The second script computes a grid, centers it relative to the source image, and tiles the watermark across the image.

#!/usr/bin/perl -w

use strict;
use Image::Magick;
use POSIX qw/ceil/;

die `pod2text $0` unless @ARGV;

# Source image
my $image = Image::Magick->new;
$image->Read("jpg:$ARGV[0]");
my ($image_height, $image_width) = $image->Get('base-rows', 'base-columns');

# Watermark image
my $watermark = Image::Magick->new;
$watermark->Read("png:$ARGV[1]");
my ($watermark_height, $watermark_width) = $watermark->Get('base-rows', 'base-columns');

# Canvas is needed in case watermark is larger than the source image
my $canvas_height = ( $image_height > $watermark_height ? $image_height : $watermark_height );
my $canvas_width  = ( $image_width  > $watermark_width  ? $image_width  : $watermark_width  );

my $canvas = Image::Magick->new;
$canvas->Set(size => "${canvas_width}x${canvas_height}");
$canvas->Read('NULL:');

my $tiled_layer = Image::Magick->new;
$tiled_layer->Set(size => "${canvas_width}x${canvas_height}");
$tiled_layer->Read('NULL:');

# Grid size
my $tile_columns = ceil($image_width / $watermark_width);
my $tile_rows    = ceil($image_height / $watermark_height);

# Make the grid odd-sized so it has a central element
$tile_columns++ if $tile_columns % 2 == 0;
$tile_rows++    if $tile_rows % 2 == 0;

my $center_col = ceil($tile_columns / 2);
my $center_row = ceil($tile_rows / 2);
my $center_x = ($image_width - $watermark_width) * 0.5;
my $center_y = ($image_height - $watermark_height) * 0.5;

for my $col (1 .. $tile_columns) {
	for my $row (1 .. $tile_rows) {
		my $x = $center_x + ($col - $center_col) * $watermark_width;
		my $y = $center_y + ($row - $center_row) * $watermark_height;

		$tiled_layer->Composite(
			image   => $watermark,
			compose => 'over',
			x       => $x,
			y       => $y,
			gravity => 'NorthWest',
		);
	}
}

$canvas->Composite(
	image   => $image,
	compose => 'over',
	gravity => 'center',
);

$canvas->Composite(
	image   => $tiled_layer,
	compose => 'over',
);

$canvas->Crop(
	x      => ($canvas_width - $image_width) * 0.5,
	y      => ($canvas_height - $image_height) * 0.5,
	width  => $image_width,
	height => $image_height,
);

$canvas->Set(quality => 88);
$canvas->Write("jpg:$ARGV[2]");

3.3. Where resizing and S3 fit into the process

In production, these scripts were part of a larger batch pipeline: after reading the source file, the process performed resizing for required catalog formats, then applied watermarking, and finally uploaded finished versions to AWS S3. In other words, this was asset preparation as a flow, not just a single visual effect.

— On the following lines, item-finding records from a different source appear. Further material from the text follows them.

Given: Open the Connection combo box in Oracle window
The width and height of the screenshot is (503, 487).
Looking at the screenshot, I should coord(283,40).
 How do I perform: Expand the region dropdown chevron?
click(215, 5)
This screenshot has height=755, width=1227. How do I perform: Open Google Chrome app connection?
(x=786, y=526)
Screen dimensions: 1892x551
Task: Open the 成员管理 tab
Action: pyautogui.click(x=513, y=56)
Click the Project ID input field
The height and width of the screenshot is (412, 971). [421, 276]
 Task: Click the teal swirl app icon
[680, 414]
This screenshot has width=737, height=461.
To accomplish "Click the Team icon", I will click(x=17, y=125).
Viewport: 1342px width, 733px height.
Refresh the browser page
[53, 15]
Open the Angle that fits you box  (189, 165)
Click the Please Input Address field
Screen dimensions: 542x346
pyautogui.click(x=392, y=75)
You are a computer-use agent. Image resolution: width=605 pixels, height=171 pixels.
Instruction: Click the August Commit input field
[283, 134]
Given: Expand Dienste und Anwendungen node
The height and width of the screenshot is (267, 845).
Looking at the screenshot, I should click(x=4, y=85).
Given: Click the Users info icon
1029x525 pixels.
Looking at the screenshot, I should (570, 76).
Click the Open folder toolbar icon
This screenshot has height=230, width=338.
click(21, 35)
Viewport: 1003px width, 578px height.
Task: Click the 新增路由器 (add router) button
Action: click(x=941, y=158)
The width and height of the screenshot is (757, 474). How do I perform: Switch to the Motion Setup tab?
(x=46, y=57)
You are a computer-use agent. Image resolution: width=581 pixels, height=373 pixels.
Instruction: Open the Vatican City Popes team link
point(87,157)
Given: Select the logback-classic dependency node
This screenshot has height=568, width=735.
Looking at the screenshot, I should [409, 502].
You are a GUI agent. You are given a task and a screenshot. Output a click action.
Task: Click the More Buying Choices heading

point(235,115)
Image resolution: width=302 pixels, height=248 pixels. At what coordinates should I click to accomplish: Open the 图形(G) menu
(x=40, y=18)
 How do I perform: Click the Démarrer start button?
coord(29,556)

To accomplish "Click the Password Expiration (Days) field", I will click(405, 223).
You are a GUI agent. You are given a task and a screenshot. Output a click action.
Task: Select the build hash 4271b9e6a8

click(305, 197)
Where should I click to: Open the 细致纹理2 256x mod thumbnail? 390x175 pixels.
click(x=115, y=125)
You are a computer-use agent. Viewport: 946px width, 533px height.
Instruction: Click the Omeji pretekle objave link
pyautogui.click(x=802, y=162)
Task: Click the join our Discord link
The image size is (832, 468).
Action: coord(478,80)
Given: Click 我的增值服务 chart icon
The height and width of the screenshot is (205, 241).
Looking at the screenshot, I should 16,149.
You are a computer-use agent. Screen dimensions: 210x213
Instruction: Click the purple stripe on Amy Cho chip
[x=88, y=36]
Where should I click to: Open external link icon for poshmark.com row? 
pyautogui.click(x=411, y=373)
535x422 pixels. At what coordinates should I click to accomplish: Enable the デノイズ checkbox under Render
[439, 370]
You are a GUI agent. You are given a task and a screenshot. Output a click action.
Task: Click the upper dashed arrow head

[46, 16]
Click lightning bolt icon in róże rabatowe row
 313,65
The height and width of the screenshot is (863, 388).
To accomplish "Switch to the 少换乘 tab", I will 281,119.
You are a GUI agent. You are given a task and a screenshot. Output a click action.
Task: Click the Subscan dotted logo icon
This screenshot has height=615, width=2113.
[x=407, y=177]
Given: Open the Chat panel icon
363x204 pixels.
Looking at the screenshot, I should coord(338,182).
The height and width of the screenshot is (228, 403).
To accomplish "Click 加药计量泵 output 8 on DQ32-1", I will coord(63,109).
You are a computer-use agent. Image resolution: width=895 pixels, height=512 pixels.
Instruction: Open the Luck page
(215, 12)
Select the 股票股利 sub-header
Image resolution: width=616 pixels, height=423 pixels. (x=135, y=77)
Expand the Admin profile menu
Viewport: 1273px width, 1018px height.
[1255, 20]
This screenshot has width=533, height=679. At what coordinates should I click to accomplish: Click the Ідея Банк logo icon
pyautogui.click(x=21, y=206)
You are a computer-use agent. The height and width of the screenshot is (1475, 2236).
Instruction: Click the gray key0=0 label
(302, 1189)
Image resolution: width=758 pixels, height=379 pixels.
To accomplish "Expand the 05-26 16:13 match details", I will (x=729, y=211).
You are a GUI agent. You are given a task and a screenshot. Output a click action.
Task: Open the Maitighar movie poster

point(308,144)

Simplified CLI example (for process illustration):

# 1) Generate a PNG watermark for the store
perl gen-watermark.pl "example-shop.com" /tmp/example-shop-watermark.png

# 2) Prepare resized image versions (resize was handled in the pipeline)
# 3) Apply watermark
perl watermark.pl input.jpg /tmp/example-shop-watermark.png output.jpg

# 4) Then upload the result to AWS S3

For new projects today, I would usually look at Cloudflare Images or similar managed services first. But as a case study showing custom high-volume image processing logic, this example is still useful.